Les urgences du centre hospitalier de Saint-Nazaire s'apprêtent à entrer en mouvement. Le 19 janvier, lors d'une assemblée générale réunissant une quarantaine d'agents, un préavis de grève a été voté à l'unanimité par le syndicat Force ouvrière (FO) des hospitaliers. Cette initiative a été déclenchée à la suite d'une récente alerte de Danger grave et imminent, déposée le 12 janvier.
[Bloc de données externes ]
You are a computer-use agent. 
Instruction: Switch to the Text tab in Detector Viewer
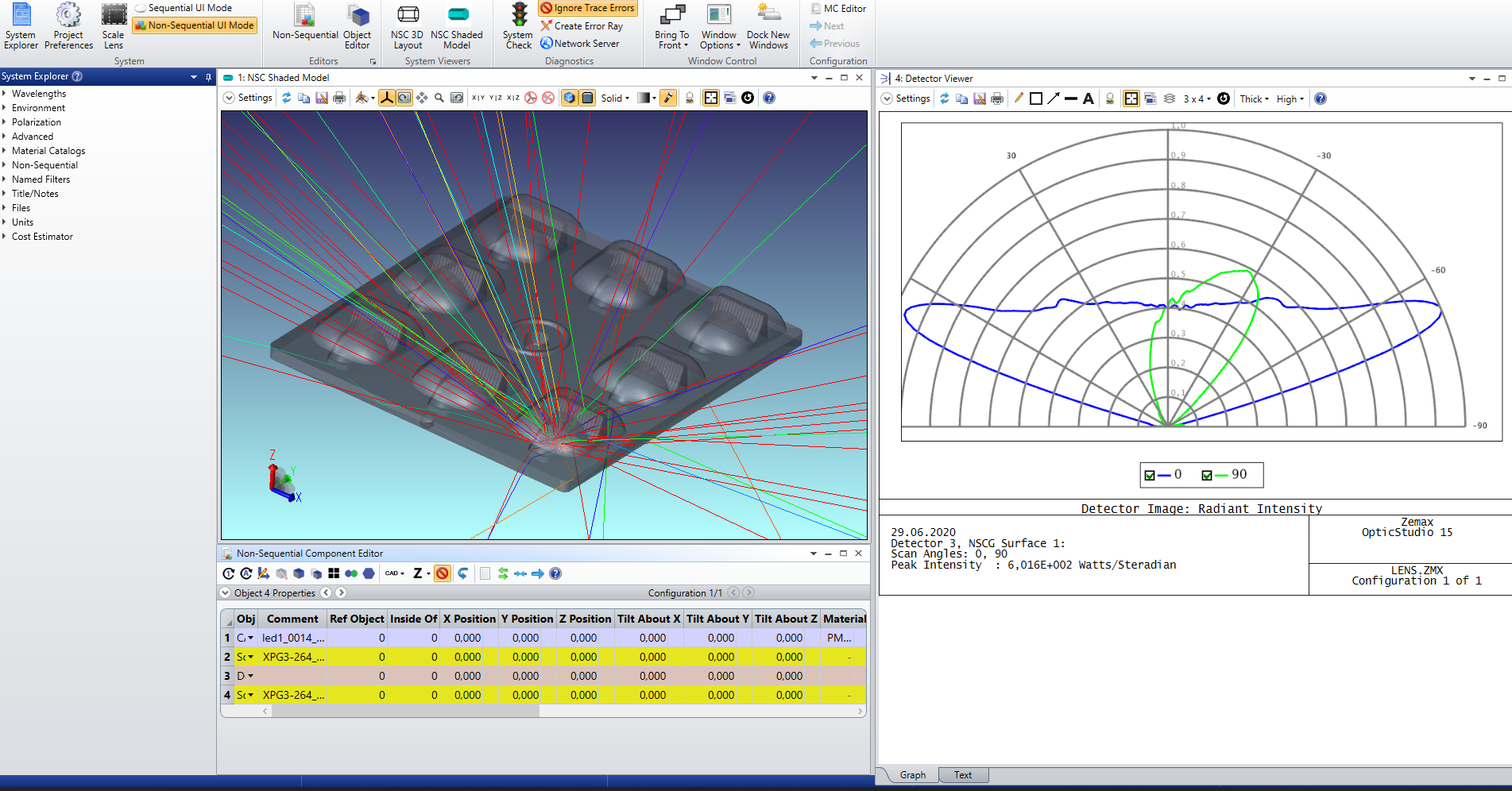962,775
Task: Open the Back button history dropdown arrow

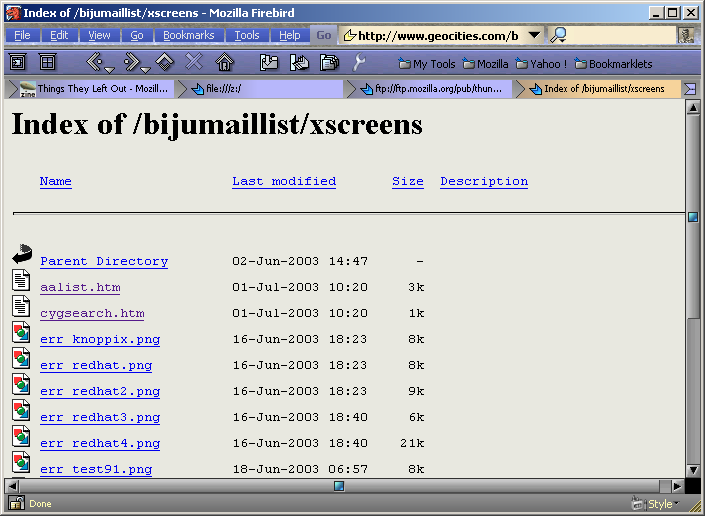Action: (109, 68)
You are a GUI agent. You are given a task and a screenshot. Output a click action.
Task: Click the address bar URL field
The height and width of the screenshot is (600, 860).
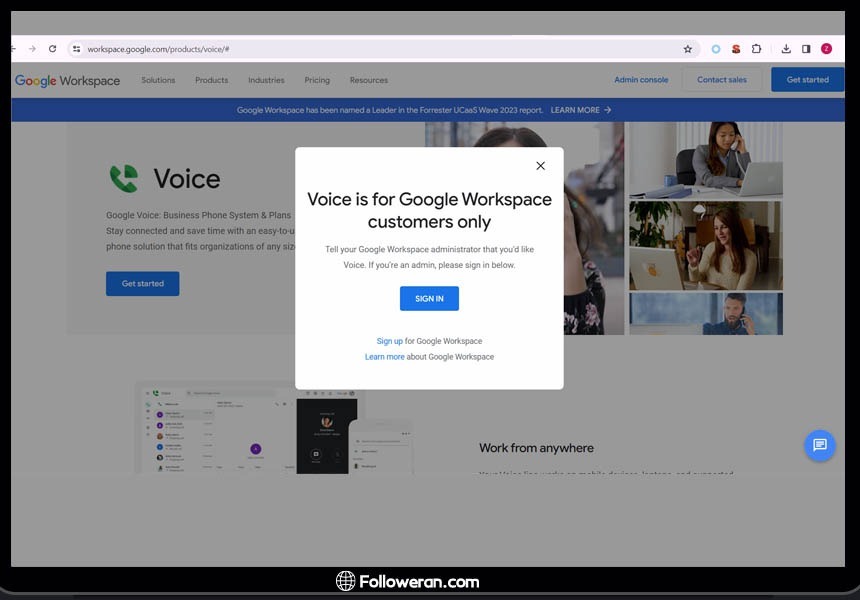[x=380, y=49]
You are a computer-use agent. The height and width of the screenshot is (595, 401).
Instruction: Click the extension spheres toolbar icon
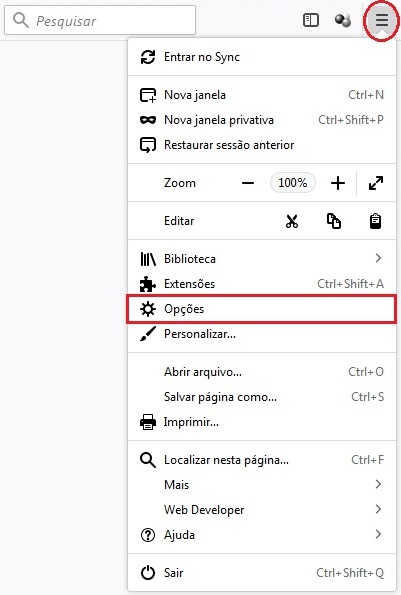(343, 20)
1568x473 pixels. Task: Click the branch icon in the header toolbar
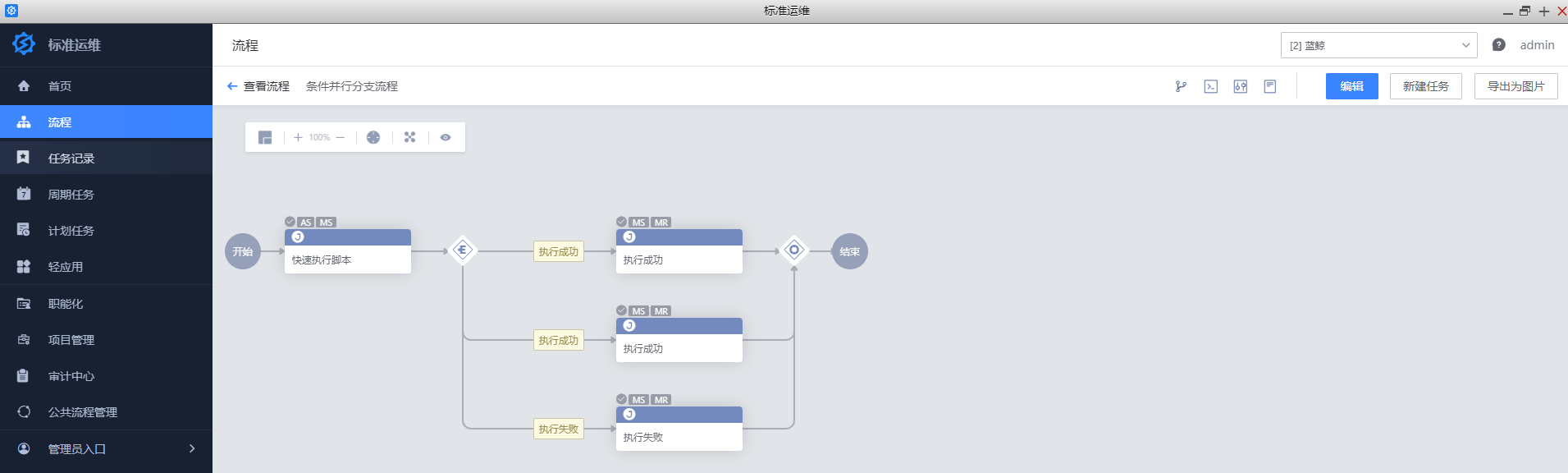[1181, 86]
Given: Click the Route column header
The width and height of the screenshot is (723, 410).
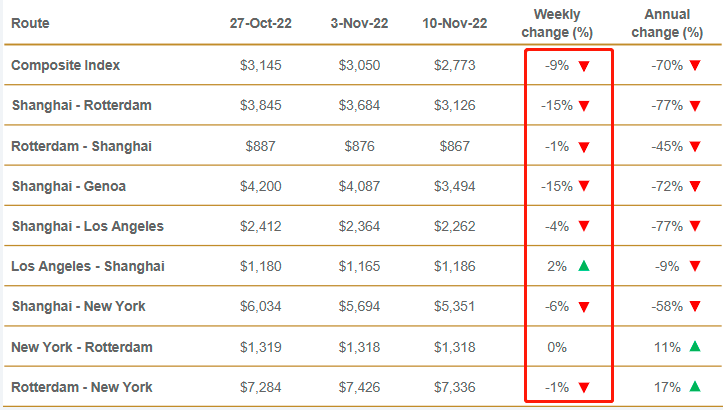Looking at the screenshot, I should click(x=31, y=23).
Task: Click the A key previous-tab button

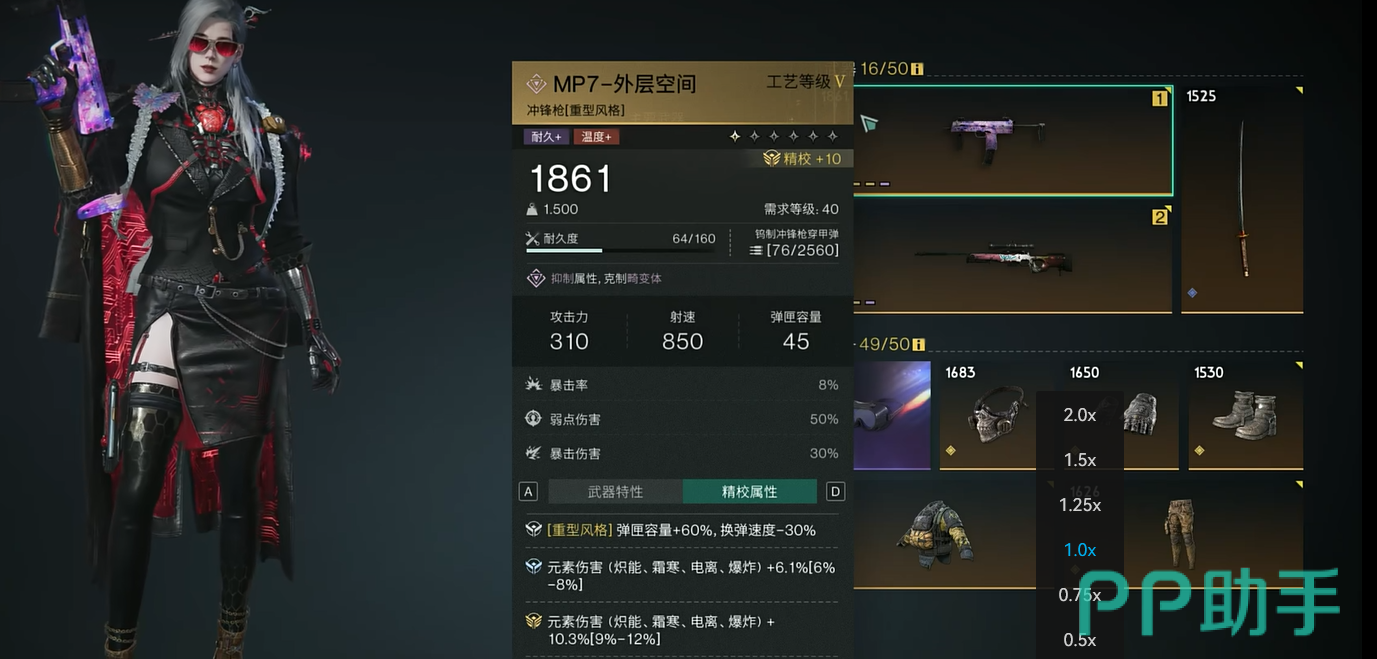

Ce signalement fait suite au décès tragique d'une patiente trois jours auparavant, aggravant la situation de surcharge et d'épuisement des professionnels de santé, déjà dans des conditions de travail fortement détériorées.
Le représentant de FO, Gaël Leturque, décrit une situation alarmante dans les secteurs des urgences, indiquant un manque urgent de lits d'hospitalisation et une population vieillissante qui exacerbe la pression sur les équipes. Selon lui, "Nous faisons maintenant de l'hospitalisation aux urgences, ce qui est inacceptable". Les agents, face à une affluence inusitée et à des délais d'attente insoutenables, appellent à un renfort humain immédiat.
Dans une ambiance tendue, les agents ont également souligné que, dans certains cas, les patients peuvent attendre jusqu'à vingt-quatre heures dans la zone d'attente, sans accès adéquat à des services de base tels que des sanitaires, ce qui accroît encore la pression sur le personnel. Une seule infirmière supplémentaire semble clairement insuffisante pour répondre à des besoins qui ne cessent d'augmenter.
La direction de l'hôpital, qui doit répondre sous cinq jours à l'appel au dialogue, fait face à une pression croissante. Les représentants syndicaux insistent sur la nécessité de propositions concrètes et rapides pour éviter une grève qui pourrait être effective dès le 28 janvier. Selon des experts en santé publique, cette situation n'est pas isolée, de nombreux hôpitaux en France rencontrant des enjeux similaires, exacerbés par la crise sanitaire actuelle.
Le bras de fer entre les agents et la direction met en lumière une réalité préoccupante dans le système de santé français, où l'appel à une amélioration des conditions de travail devient une nécessité incroyablement pressante.